We read the data from file into a pandas data frame and create a copy that will incorporate our manipulations.

In [None]:
df_0 = pd.read_csv(PATH_DATA_TRAIN)

df = df_0.copy()

In [None]:
# print(df.head())
# print(df.shape)
# print(df.isnull().sum())
# print(df.dtypes)

df.columns

Variable definitions (according to <https://zindi.africa/competitions/flight-delay-prediction-challenge/data>):

Present in the data:

| Column      | Description                  |
|-------------|------------------------------|
| ID          | Unique identifier for the flight. |
| DATOP       | Date of flight.                 |
| FLTID       | Flight number.                  |
| DEPSTN      | Departure point (station/airport). |
| ARRSTN      | Arrival point (station/airport). |
| STD         | Scheduled Time of Departure.    |
| STA         | Scheduled Time of Arrival.      |
| STATUS      | Flight status (e.g., delayed, canceled). |
| AC          | Aircraft code.                 |
| target      | Flight delay (in minutes).      |


Not present in the data:

| Column | Description        |
|-------------|--------------------|
| ETD         | Expected Time departure |
| ETA         | Expected Time arrival   |
| ATD         | Actual Time of Departure |
| ATA         | Actual Time of arrival   |
| DELAY1      | Delay code 1            |
| DUR1        | Delay time 1            |
| DELAY2      | Delay code 2            |
| DUR2        | Delay time 2            |
| DELAY3      | Delay code 3            |
| DUR3        | Delay time 3            |
| DELAY4      | Delay code 4            |
| DUR4        | Delay time 4            |

In [None]:
# Sorry for "statuses" ...
statuses = df["STATUS"].unique()

print("All Statuses:")
for status in statuses:
    print(f"  Number of entries of {status}: {df[df['STATUS'] == status].shape[0]}")
    print(f"  Mean: {df[df['STATUS'] == status]['target'].mean()}")
    print(f"  Median: {df[df['STATUS'] == status]['target'].median()}")

for status in statuses:
    print(status)
    df[df["STATUS"] == status]["target"].hist(
        bins=50,
        log=False,
    )
    plt.show()

| Code | Name              | Description                                                                 |
|------|-------------------|-----------------------------------------------------------------------------|
| ATA  | Actual Time Arrival| Flights that successfully landed at their destination.                     |
| DEP  | Departed          | Flights that departed but may not have completed their journey.             |
| RTR  | Returned          | Flights that took off but returned to the departure airport due to issues.  |
| SCH  | Scheduled         | Flights listed in the schedule, no delay data applicable.                   |
| DEL  | Canceled          | Flights that were canceled, treated as permanent delays.                    |

The interpretation of DEP remains a bit obscure ... in a first approximation, we drop it. Further, it is hard to measure the delay of a DEL flight (a possibility for regular flights would be to take the duration between the DEL flight and the next flight that indeed arrives plus the delay of that flight).
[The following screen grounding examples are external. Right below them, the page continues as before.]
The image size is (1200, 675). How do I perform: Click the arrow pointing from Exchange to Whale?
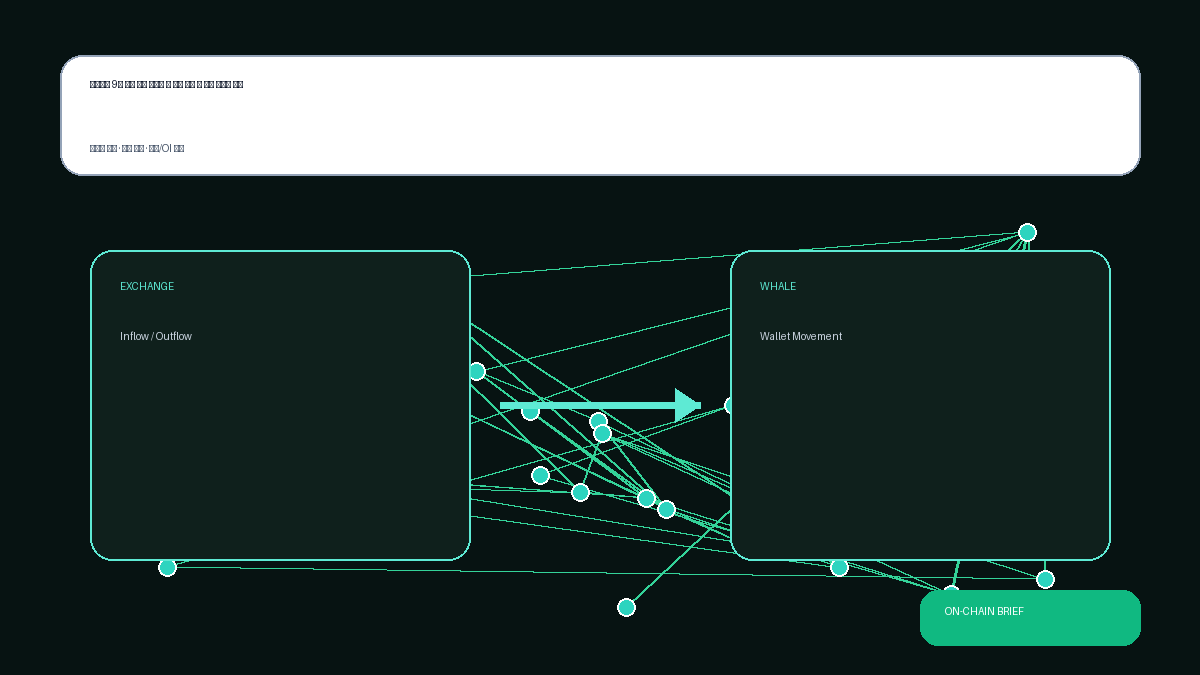(600, 405)
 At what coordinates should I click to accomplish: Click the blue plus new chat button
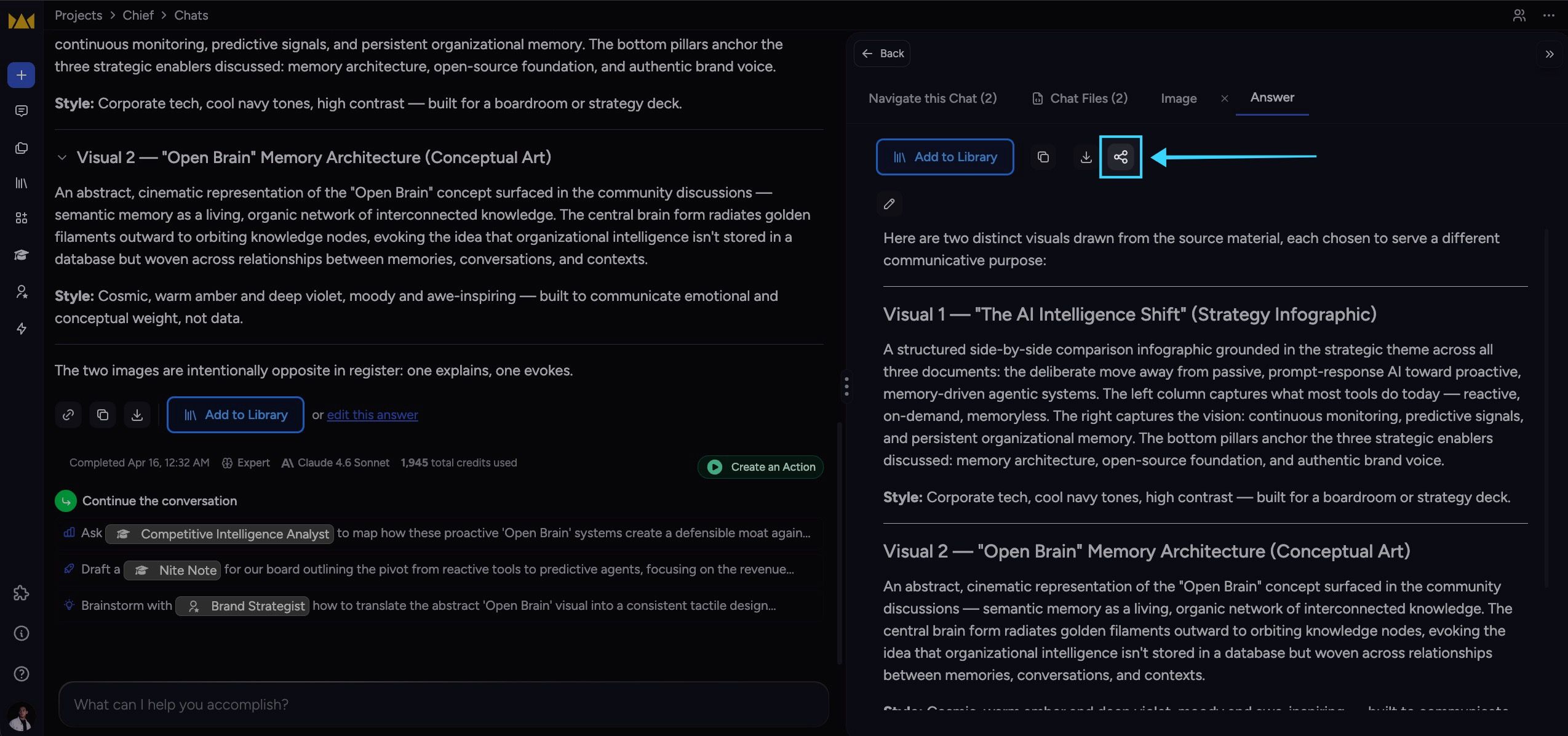point(21,75)
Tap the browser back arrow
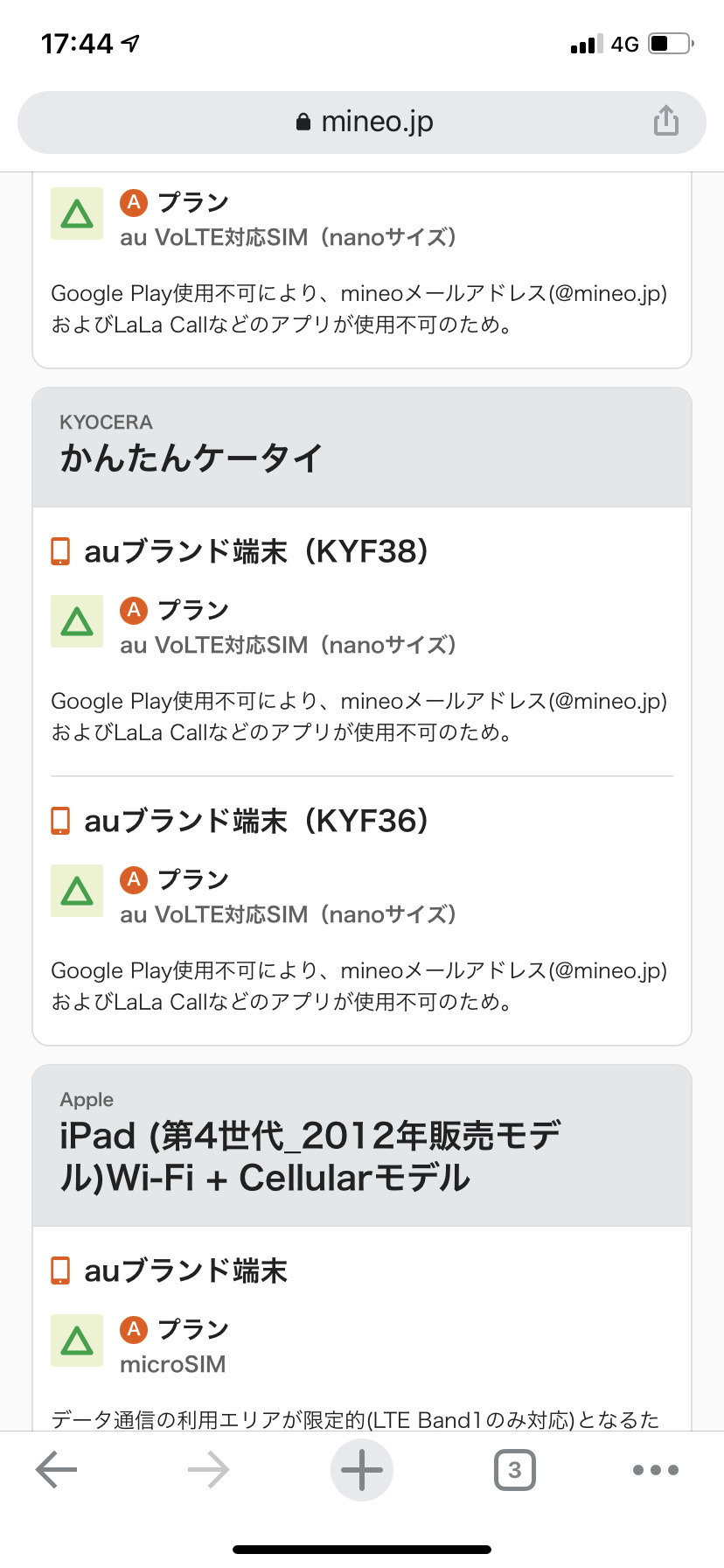Viewport: 724px width, 1568px height. click(x=57, y=1470)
But we also decide us simply for dropping.

In [None]:
df = df[~df["STATUS"].isin(["DEP", "DEL"])]

In [None]:
df["target"].hist(
    bins=100, 
    log=False,
)
plt.xlim(1, 500)
plt.show()

In [None]:
df.columns

In [None]:
df["DATOP"] = pd.to_datetime(df["DATOP"], format="%Y-%m-%d")
df["STD"] = pd.to_datetime(df["STD"], format="%Y-%m-%d %H:%M:%S")
df["STA"] = pd.to_datetime(df["STA"], format="%Y-%m-%d %H.%M.%S")

In [None]:
# Sorry for "statuses" ...
statuses = df["STATUS"].unique()

print("All Statuses:")
for status in statuses:
    print(f"  Number of entries of {status}: {df[df['STATUS'] == status].shape[0]}")
    print(f"  Mean: {df[df['STATUS'] == status]['target'].mean()}")
    print(f"  Median: {df[df['STATUS'] == status]['target'].median()}")

for status in statuses:
    print(status)
    df[df["STATUS"] == status]["target"].hist(
        bins=50,
        log=False,
    )
    plt.show()

| Code | Name              | Description                                                                 |
|------|-------------------|-----------------------------------------------------------------------------|
| ATA  | Actual Time Arrival| Flights that successfully landed at their destination.                     |
| DEP  | Departed          | Flights that departed but may not have completed their journey.             |
| RTR  | Returned          | Flights that took off but returned to the departure airport due to issues.  |
| SCH  | Scheduled         | Flights listed in the schedule, no delay data applicable.                   |
| DEL  | Canceled          | Flights that were canceled, treated as permanent delays.                    |

The interpretation of DEP remains a bit obscure ... in a first approximation, we drop it. Further, it is hard to measure the delay of a DEL flight (a possibility for regular flights would be to take the duration between the DEL flight and the next flight that indeed arrives plus the delay of that flight). But we also decide us simply for dropping.

In [None]:
def map_hour_to_period(hour):
    if 6 <= hour < 12:
        return 'morning'
    elif 12 <= hour < 18:
        return 'day'
    elif 18 <= hour < 24:
        return 'evening'
    else:
        return 'night'

df["STD_hour"] = df["STD"].dt.hour
df["STD_period"] = df["STD_hour"].apply(map_hour_to_period)

df["STA_hour"] = df["STA"].dt.hour
df["STA_period"] = df["STA_hour"].apply(map_hour_to_period)df = df[~df["STATUS"].isin(["DEP", "DEL"])]

In [None]:
df["target"].hist(
    bins=100, 
    log=False,
)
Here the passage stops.